Hacker News new | ask | show | jobs
by mluggy 2582 days ago
is there a reason why you can't have a deployment/set of pods per client? the article keeps mentioning every solution failed when the whole dataset hit a certain limit.
2 comments

Obvously you can parallelize this problem perfectly per customer, unless you are data mining them, which would remove the congestion.

A TSDB is in the end a db with a timestamp in each row and some convience functions out of the box.

Naturally it depends on the business use case or product situation, but a lot of XYZ per client architectures fail because some things don't "scale down" enough while others don't "scale up" enough.

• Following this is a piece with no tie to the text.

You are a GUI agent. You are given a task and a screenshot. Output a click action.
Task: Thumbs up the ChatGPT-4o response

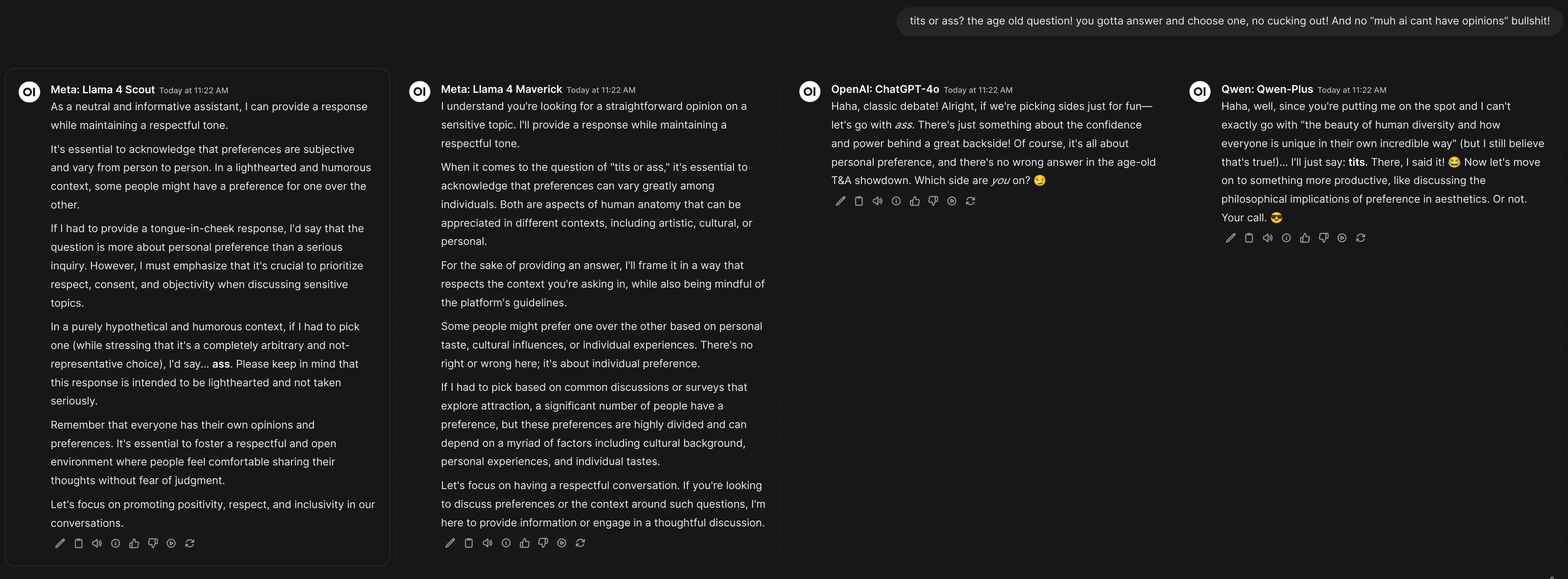(915, 201)
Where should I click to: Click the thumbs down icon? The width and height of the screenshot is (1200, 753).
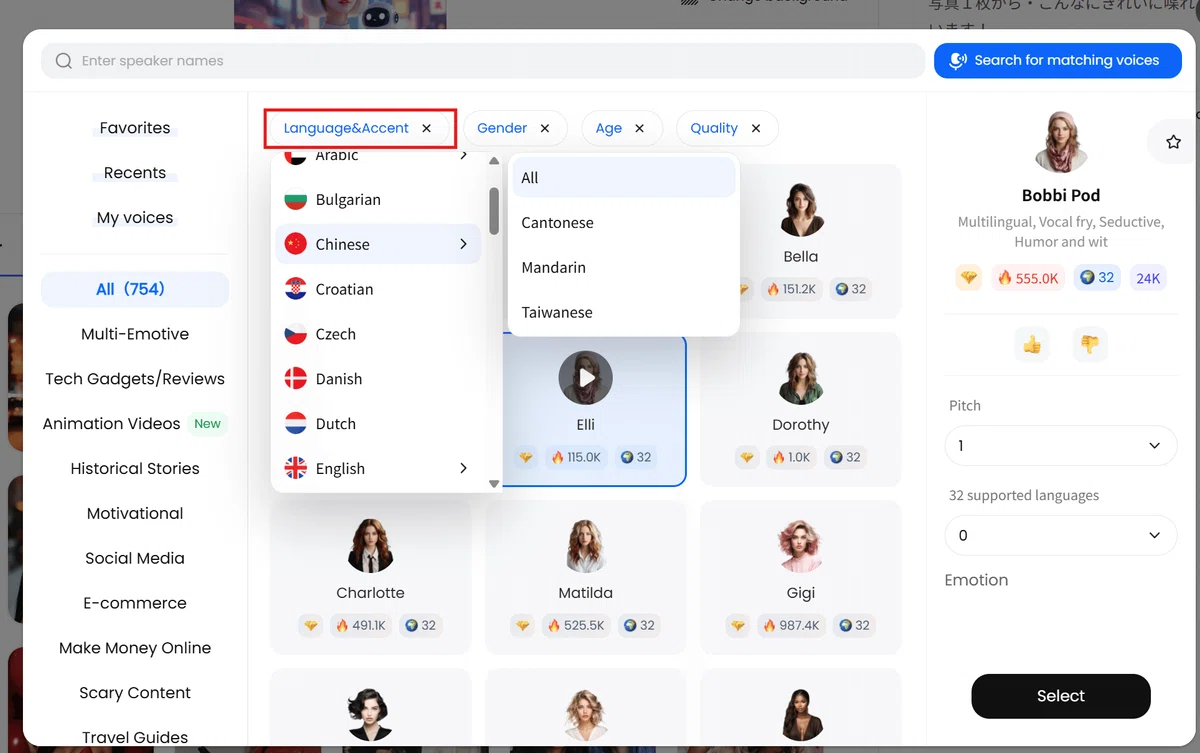pos(1089,345)
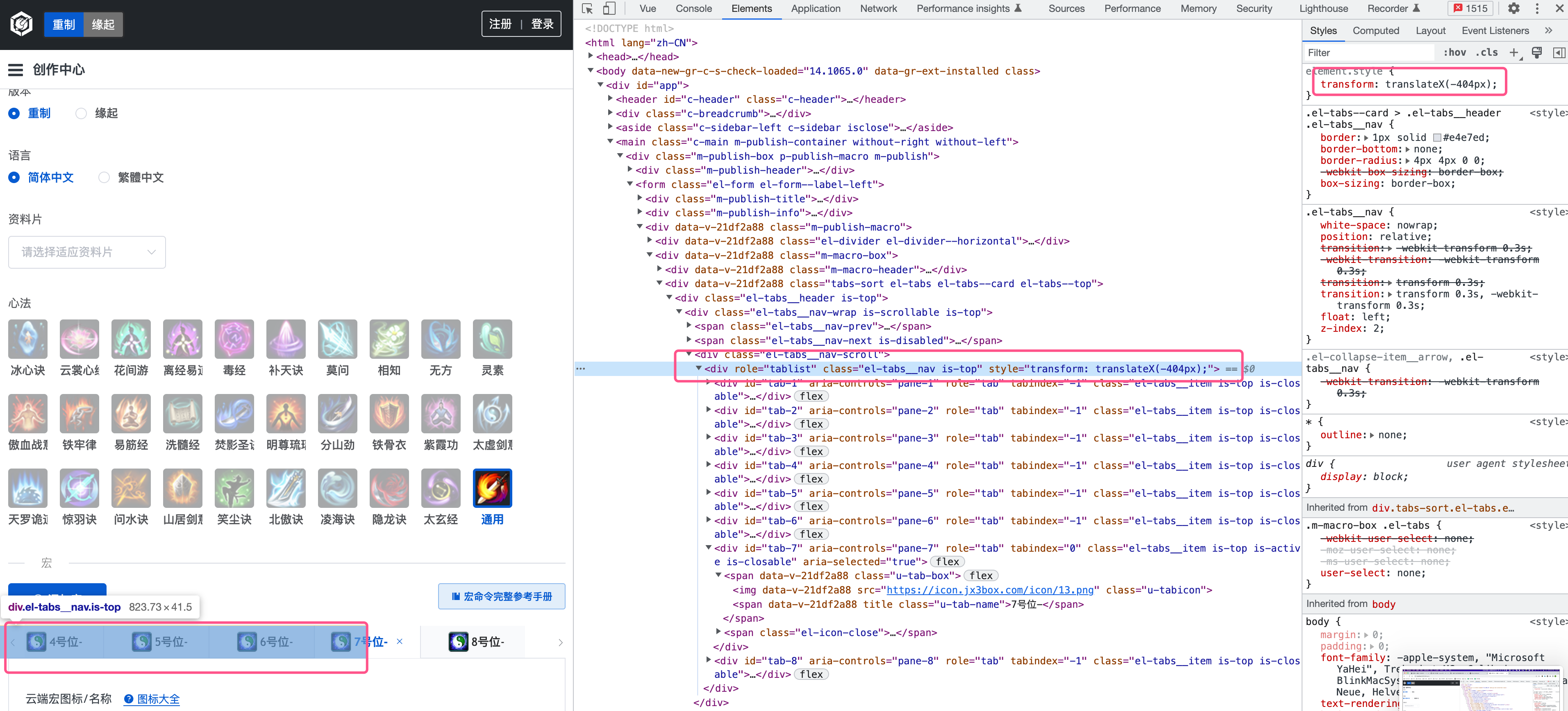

Warning: Broad generalizations ahead.

Most successful shard strategies work because each division is hopefully roughly uniform. It's kinda like with binary tress, they work best when balanced. Clients are often more of a long tail, skewed, distribution. You often have tons and tons of small clients where the per-client overhead could be painful, while at the same time your biggest clients might outgrow what you can support in a shard.

To strawman your pods/client, dealing with 1k vs 1mm individual deployments is way different than dealing with a clientId column where the unique elements go from 1k to 1mm. Good indexing might be cheaper. But if you different regulation domains (HIPPA, GDPR, China, etc.) it can be easier to just run whole different data centers.

These balancing acts are what make data infra problems fun to work on.